Meta-analysis compares CAR T-cell constructs in 1540 relapsed/refractory B-ALL patients
This systematic review and meta-analysis examined the efficacy and safety of different CAR T-cell constructs in relapsed/refractory B-cell precursor acute lymphoblastic leukemia (R/R B-ALL). The analysis included 40 clinical trials with a total of 1540 patients, comparing various CAR T-cell constructs against each other rather than against standard therapies. Study setting, follow-up duration, and primary outcome were not reported.
The pooled complete remission rate across all constructs was 83.4% (I²=49%), while the minimal residual disease-negative complete remission rate was 92.7% (I²=48%). When comparing specific construct characteristics, 4-1BB co-stimulatory domain constructs demonstrated higher MRD-negative CR/CRi rates than CD28 constructs (94.0% vs 84.4%, p=0.048). CAR T-cell products targeting CD19 or CD19/CD22 also showed higher MRD-negative CR/CRi rates than those targeting CD22 alone, though specific numbers were not reported.

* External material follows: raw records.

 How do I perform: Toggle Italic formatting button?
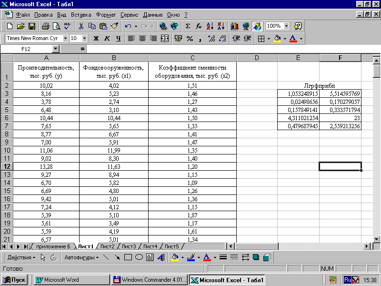tap(107, 39)
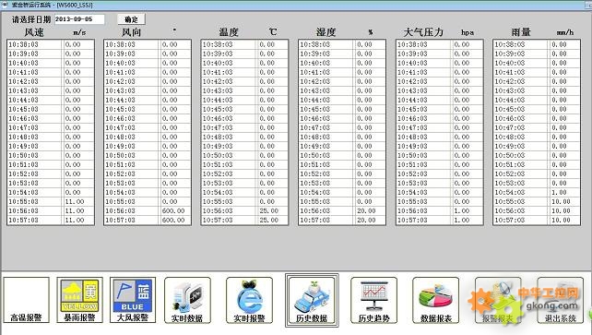Click the date field showing 2013-09-05

(79, 19)
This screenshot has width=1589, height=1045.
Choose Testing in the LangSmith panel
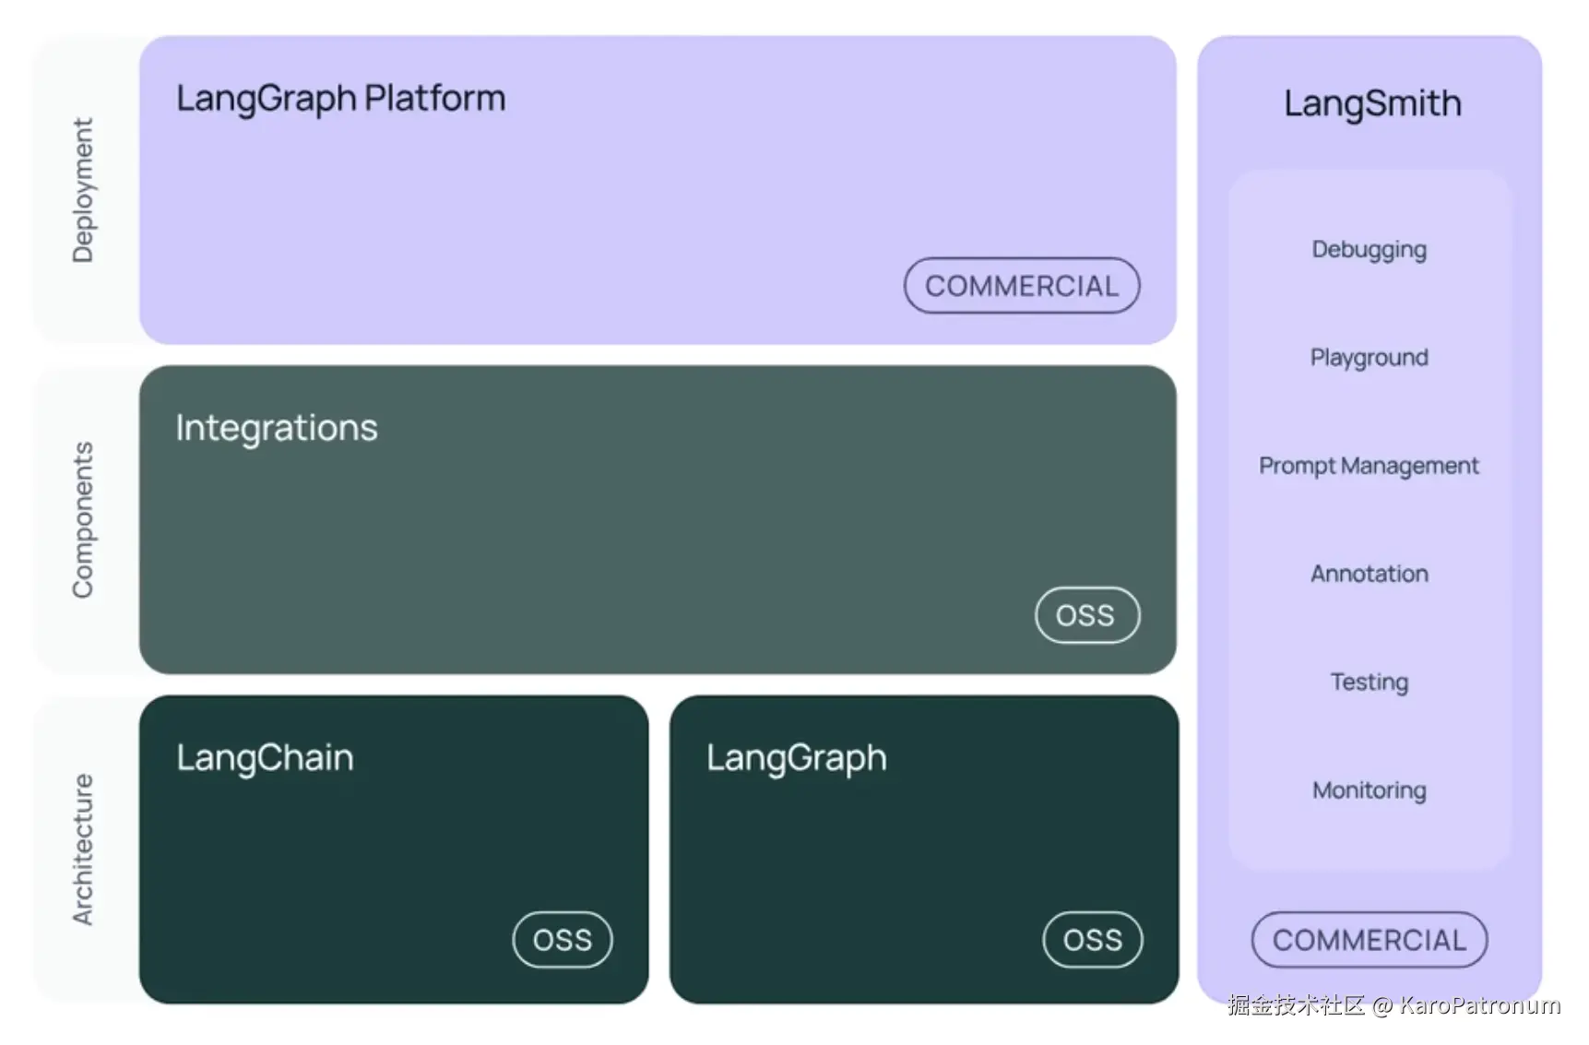pyautogui.click(x=1369, y=682)
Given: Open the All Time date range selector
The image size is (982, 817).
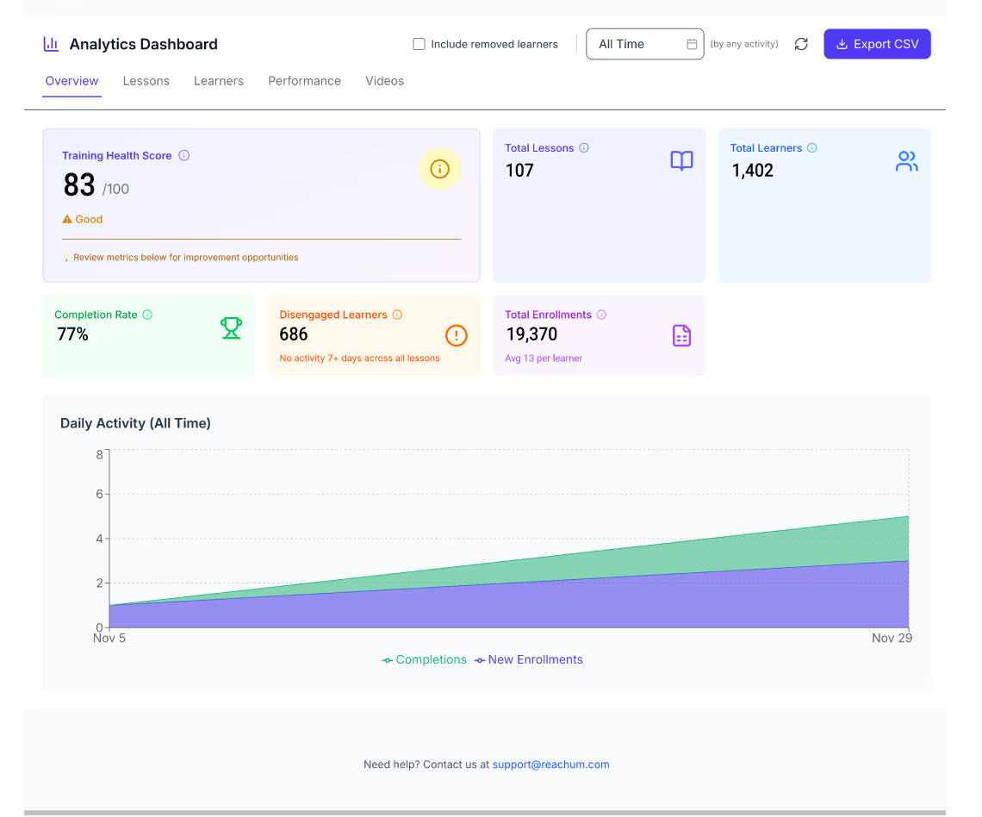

Safety data including adverse events, serious adverse events, discontinuations, and tolerability were not reported in the available evidence. The analysis has several limitations: funding sources and conflicts of interest were not reported, and the durability of responses remains a major challenge with many patients experiencing relapse after initial remission. For clinical practice, this meta-analysis suggests associations between CAR T-cell construct characteristics and efficacy outcomes, but direct comparisons between specific products require careful interpretation given the heterogeneity across studies.